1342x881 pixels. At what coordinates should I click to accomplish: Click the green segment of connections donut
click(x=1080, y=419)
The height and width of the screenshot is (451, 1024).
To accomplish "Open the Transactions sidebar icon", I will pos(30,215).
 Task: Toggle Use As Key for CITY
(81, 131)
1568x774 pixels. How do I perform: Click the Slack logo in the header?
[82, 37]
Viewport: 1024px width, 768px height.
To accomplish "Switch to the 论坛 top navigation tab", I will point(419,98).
###
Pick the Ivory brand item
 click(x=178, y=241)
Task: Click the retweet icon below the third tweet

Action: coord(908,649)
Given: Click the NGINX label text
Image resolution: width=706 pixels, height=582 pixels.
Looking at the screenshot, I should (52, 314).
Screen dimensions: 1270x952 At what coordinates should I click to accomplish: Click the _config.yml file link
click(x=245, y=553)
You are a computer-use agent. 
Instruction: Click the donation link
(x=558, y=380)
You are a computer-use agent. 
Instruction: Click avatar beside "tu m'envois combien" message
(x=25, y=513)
###
▶ **EXERCISE AIM**
For each line above that contains "will", make a copy.

▶ **TASK RESPONSE**
To accomplish "Open the Transactions sidebar icon", I will pos(30,215).
To accomplish "Switch to the 论坛 top navigation tab", I will point(419,98).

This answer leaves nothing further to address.